I’m working on a Python heavy application for inventory (I know, not the most exciting thing Touch can do), which stores class objects using components’ dictionaries; basically everything in inventory is an object, and objects move to different dictionaries depending on what venues they’re in, etc. That’s all good, but if I edit an execute DAT that creates these objects, then save Touch, I get this:
Warning: Error saving storage for operator /project1/container3/workingStock:_pickle.PicklingError: Can’t pickle <class ‘/project1/container3/wStockMgmg/addDevices/chopexec4.DeviceEach’>: it’s not the same object as /project1/container3/wStockMgmg/addDevices/chopexec4.DeviceEach
So I basically understand what this is, that the objects already created can’t be pickled. And right now, that’s not a super big deal, because I’m still developing this, so when I open touch back up, I don’t really care that I lost my inventory. But this could be a really big problem when it comes to updates.
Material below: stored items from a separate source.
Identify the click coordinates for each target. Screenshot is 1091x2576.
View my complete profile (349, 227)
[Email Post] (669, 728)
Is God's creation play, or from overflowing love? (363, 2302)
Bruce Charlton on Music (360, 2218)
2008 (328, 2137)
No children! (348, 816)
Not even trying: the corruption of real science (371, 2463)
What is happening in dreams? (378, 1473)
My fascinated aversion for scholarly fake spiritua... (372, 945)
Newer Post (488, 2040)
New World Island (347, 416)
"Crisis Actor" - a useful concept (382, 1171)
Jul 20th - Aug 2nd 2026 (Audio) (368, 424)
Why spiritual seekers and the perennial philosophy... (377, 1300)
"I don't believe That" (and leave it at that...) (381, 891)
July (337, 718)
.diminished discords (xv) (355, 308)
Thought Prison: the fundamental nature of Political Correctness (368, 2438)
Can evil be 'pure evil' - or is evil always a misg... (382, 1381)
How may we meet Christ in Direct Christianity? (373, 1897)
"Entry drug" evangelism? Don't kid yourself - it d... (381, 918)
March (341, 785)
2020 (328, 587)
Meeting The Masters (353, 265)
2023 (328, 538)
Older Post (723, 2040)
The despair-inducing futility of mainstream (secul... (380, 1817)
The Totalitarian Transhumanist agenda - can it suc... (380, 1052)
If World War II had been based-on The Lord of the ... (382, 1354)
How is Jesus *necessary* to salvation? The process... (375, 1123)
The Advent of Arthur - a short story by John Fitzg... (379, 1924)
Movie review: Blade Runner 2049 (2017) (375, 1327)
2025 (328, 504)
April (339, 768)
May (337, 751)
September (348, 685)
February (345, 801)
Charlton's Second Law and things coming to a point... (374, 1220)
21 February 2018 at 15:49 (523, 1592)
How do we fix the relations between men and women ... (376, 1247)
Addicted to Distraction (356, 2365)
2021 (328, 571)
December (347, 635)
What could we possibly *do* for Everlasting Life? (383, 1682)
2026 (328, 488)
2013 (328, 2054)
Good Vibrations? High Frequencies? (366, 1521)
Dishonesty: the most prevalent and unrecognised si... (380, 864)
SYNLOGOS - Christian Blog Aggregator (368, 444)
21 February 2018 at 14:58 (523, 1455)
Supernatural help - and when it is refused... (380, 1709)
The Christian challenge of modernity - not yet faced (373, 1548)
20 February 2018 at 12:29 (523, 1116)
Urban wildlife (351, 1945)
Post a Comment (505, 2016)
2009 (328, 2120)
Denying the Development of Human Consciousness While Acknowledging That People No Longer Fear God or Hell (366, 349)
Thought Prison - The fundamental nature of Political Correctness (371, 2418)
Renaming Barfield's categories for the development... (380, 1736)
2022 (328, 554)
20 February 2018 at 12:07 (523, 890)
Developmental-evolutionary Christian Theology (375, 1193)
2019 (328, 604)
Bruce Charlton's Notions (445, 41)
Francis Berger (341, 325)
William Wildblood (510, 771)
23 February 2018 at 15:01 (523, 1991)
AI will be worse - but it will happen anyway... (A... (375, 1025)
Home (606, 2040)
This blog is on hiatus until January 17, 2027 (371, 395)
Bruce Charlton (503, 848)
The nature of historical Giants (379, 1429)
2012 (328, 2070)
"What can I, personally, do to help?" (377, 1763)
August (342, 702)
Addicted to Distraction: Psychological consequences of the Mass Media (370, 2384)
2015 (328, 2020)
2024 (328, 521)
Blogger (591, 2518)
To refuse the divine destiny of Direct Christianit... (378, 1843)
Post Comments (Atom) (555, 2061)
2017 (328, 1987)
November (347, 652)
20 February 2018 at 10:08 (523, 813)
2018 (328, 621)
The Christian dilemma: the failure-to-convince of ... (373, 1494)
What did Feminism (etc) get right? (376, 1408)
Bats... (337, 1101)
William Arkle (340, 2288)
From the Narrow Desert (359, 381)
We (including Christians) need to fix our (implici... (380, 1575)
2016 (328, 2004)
So my question is, how do you achieve data persistence? how do you preserve class objects and other parameters through updates?
Also, as a side, and this is beyond the realm of TD… where do objects go? If I’m not mistaken, pickling them stores them on the computer’s drive in byte form. But what if I pickle a bunch of stuff in the command line and then never retrieve it? What if I pickle things in a TD session, and then delete the .toe? are there just objects lost to the computational abyss?